>> START
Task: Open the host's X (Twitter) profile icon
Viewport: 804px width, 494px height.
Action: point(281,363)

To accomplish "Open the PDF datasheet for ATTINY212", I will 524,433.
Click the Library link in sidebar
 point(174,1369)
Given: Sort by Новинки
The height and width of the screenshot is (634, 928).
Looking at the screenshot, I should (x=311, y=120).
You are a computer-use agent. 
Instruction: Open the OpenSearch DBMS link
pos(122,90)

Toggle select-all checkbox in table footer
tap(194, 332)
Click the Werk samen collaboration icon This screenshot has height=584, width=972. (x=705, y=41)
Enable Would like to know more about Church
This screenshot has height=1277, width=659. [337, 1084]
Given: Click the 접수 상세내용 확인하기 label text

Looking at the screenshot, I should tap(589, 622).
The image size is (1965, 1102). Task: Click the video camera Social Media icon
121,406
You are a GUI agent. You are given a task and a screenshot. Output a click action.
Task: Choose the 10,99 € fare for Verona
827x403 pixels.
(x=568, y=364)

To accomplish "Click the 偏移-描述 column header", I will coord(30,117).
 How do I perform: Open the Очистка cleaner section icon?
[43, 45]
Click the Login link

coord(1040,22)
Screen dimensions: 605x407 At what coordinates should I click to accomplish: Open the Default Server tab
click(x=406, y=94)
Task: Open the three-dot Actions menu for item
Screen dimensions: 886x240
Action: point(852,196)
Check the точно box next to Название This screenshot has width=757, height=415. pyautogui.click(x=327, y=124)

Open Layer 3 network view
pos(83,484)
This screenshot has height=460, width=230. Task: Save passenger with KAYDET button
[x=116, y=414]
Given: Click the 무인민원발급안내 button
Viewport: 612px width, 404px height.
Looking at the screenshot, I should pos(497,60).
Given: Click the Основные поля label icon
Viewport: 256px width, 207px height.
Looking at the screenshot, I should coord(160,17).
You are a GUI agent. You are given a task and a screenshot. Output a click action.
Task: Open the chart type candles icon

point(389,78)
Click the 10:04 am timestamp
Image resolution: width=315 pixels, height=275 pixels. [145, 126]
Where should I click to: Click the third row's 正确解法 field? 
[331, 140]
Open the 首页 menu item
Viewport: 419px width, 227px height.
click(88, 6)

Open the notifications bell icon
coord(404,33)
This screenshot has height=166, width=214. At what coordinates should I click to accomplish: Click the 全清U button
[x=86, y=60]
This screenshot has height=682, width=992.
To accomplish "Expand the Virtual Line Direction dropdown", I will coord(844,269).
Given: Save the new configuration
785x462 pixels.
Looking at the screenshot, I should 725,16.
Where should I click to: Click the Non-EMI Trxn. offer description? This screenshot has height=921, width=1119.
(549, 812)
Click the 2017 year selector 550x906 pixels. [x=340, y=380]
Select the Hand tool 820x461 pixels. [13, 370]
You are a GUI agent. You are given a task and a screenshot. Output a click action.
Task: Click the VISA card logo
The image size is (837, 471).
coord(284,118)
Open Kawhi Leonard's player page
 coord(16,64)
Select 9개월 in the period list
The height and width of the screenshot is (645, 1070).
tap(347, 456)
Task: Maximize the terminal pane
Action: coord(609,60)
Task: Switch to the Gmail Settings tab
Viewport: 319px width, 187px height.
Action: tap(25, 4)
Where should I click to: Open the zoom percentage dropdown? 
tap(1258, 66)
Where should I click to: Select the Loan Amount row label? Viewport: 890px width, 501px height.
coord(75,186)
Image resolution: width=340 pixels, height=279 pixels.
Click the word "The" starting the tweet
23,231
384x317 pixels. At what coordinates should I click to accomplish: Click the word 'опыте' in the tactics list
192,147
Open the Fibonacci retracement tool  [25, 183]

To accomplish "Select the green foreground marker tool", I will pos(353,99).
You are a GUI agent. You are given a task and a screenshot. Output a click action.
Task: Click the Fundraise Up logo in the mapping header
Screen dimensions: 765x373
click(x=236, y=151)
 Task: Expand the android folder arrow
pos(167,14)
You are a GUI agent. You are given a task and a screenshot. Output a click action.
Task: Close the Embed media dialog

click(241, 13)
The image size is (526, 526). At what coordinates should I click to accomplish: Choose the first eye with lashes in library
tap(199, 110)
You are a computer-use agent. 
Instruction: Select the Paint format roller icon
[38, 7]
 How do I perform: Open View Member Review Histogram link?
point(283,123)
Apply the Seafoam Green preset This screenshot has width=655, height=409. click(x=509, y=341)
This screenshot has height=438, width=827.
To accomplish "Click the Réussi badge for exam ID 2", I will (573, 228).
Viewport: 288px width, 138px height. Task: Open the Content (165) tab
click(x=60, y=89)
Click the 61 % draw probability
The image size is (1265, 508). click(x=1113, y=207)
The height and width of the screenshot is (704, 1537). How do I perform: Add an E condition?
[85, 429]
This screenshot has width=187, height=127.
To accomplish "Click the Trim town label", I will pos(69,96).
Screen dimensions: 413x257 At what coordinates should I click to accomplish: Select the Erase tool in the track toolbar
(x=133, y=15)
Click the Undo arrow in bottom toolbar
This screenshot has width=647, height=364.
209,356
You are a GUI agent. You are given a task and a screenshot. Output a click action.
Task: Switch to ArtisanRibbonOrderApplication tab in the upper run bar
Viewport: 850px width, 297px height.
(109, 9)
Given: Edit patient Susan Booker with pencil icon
>> END
• [Work required] Return every one of the lines above word for word, without changing anything.

• [Written answer]
Task: Open the host's X (Twitter) profile icon
Viewport: 804px width, 494px height.
Action: point(281,363)

To accomplish "Open the PDF datasheet for ATTINY212", I will 524,433.
Click the Library link in sidebar
 point(174,1369)
Given: Sort by Новинки
The height and width of the screenshot is (634, 928).
Looking at the screenshot, I should (x=311, y=120).
You are a computer-use agent. 
Instruction: Open the OpenSearch DBMS link
pos(122,90)

Toggle select-all checkbox in table footer
tap(194, 332)
Click the Werk samen collaboration icon This screenshot has height=584, width=972. (x=705, y=41)
Enable Would like to know more about Church
This screenshot has height=1277, width=659. [337, 1084]
Given: Click the 접수 상세내용 확인하기 label text

Looking at the screenshot, I should tap(589, 622).
The image size is (1965, 1102). Task: Click the video camera Social Media icon
121,406
You are a GUI agent. You are given a task and a screenshot. Output a click action.
Task: Choose the 10,99 € fare for Verona
827x403 pixels.
(x=568, y=364)

To accomplish "Click the 偏移-描述 column header", I will coord(30,117).
 How do I perform: Open the Очистка cleaner section icon?
[43, 45]
Click the Login link

coord(1040,22)
Screen dimensions: 605x407 At what coordinates should I click to accomplish: Open the Default Server tab
click(x=406, y=94)
Task: Open the three-dot Actions menu for item
Screen dimensions: 886x240
Action: point(852,196)
Check the точно box next to Название This screenshot has width=757, height=415. pyautogui.click(x=327, y=124)

Open Layer 3 network view
pos(83,484)
This screenshot has height=460, width=230. Task: Save passenger with KAYDET button
[x=116, y=414]
Given: Click the 무인민원발급안내 button
Viewport: 612px width, 404px height.
Looking at the screenshot, I should pos(497,60).
Given: Click the Основные поля label icon
Viewport: 256px width, 207px height.
Looking at the screenshot, I should coord(160,17).
You are a GUI agent. You are given a task and a screenshot. Output a click action.
Task: Open the chart type candles icon

point(389,78)
Click the 10:04 am timestamp
Image resolution: width=315 pixels, height=275 pixels. [145, 126]
Where should I click to: Click the third row's 正确解法 field? 
[331, 140]
Open the 首页 menu item
Viewport: 419px width, 227px height.
click(88, 6)

Open the notifications bell icon
coord(404,33)
This screenshot has height=166, width=214. At what coordinates should I click to accomplish: Click the 全清U button
[x=86, y=60]
This screenshot has height=682, width=992.
To accomplish "Expand the Virtual Line Direction dropdown", I will coord(844,269).
Given: Save the new configuration
785x462 pixels.
Looking at the screenshot, I should 725,16.
Where should I click to: Click the Non-EMI Trxn. offer description? This screenshot has height=921, width=1119.
(549, 812)
Click the 2017 year selector 550x906 pixels. [x=340, y=380]
Select the Hand tool 820x461 pixels. [13, 370]
You are a GUI agent. You are given a task and a screenshot. Output a click action.
Task: Click the VISA card logo
The image size is (837, 471).
coord(284,118)
Open Kawhi Leonard's player page
 coord(16,64)
Select 9개월 in the period list
The height and width of the screenshot is (645, 1070).
tap(347, 456)
Task: Maximize the terminal pane
Action: coord(609,60)
Task: Switch to the Gmail Settings tab
Viewport: 319px width, 187px height.
Action: tap(25, 4)
Where should I click to: Open the zoom percentage dropdown? 
tap(1258, 66)
Where should I click to: Select the Loan Amount row label? Viewport: 890px width, 501px height.
coord(75,186)
Image resolution: width=340 pixels, height=279 pixels.
Click the word "The" starting the tweet
23,231
384x317 pixels. At what coordinates should I click to accomplish: Click the word 'опыте' in the tactics list
192,147
Open the Fibonacci retracement tool  [25, 183]

To accomplish "Select the green foreground marker tool", I will pos(353,99).
You are a GUI agent. You are given a task and a screenshot. Output a click action.
Task: Click the Fundraise Up logo in the mapping header
Screen dimensions: 765x373
click(x=236, y=151)
 Task: Expand the android folder arrow
pos(167,14)
You are a GUI agent. You are given a task and a screenshot. Output a click action.
Task: Close the Embed media dialog

click(241, 13)
The image size is (526, 526). At what coordinates should I click to accomplish: Choose the first eye with lashes in library
tap(199, 110)
You are a computer-use agent. 
Instruction: Select the Paint format roller icon
[38, 7]
 How do I perform: Open View Member Review Histogram link?
point(283,123)
Apply the Seafoam Green preset This screenshot has width=655, height=409. click(x=509, y=341)
This screenshot has height=438, width=827.
To accomplish "Click the Réussi badge for exam ID 2", I will (573, 228).
Viewport: 288px width, 138px height. Task: Open the Content (165) tab
click(x=60, y=89)
Click the 61 % draw probability
The image size is (1265, 508). click(x=1113, y=207)
The height and width of the screenshot is (704, 1537). How do I perform: Add an E condition?
[85, 429]
This screenshot has width=187, height=127.
To accomplish "Click the Trim town label", I will pos(69,96).
Screen dimensions: 413x257 At what coordinates should I click to accomplish: Select the Erase tool in the track toolbar
(x=133, y=15)
Click the Undo arrow in bottom toolbar
This screenshot has width=647, height=364.
209,356
You are a GUI agent. You are given a task and a screenshot. Output a click action.
Task: Switch to ArtisanRibbonOrderApplication tab in the upper run bar
Viewport: 850px width, 297px height.
(109, 9)
Given: Edit patient Susan Booker with pencil icon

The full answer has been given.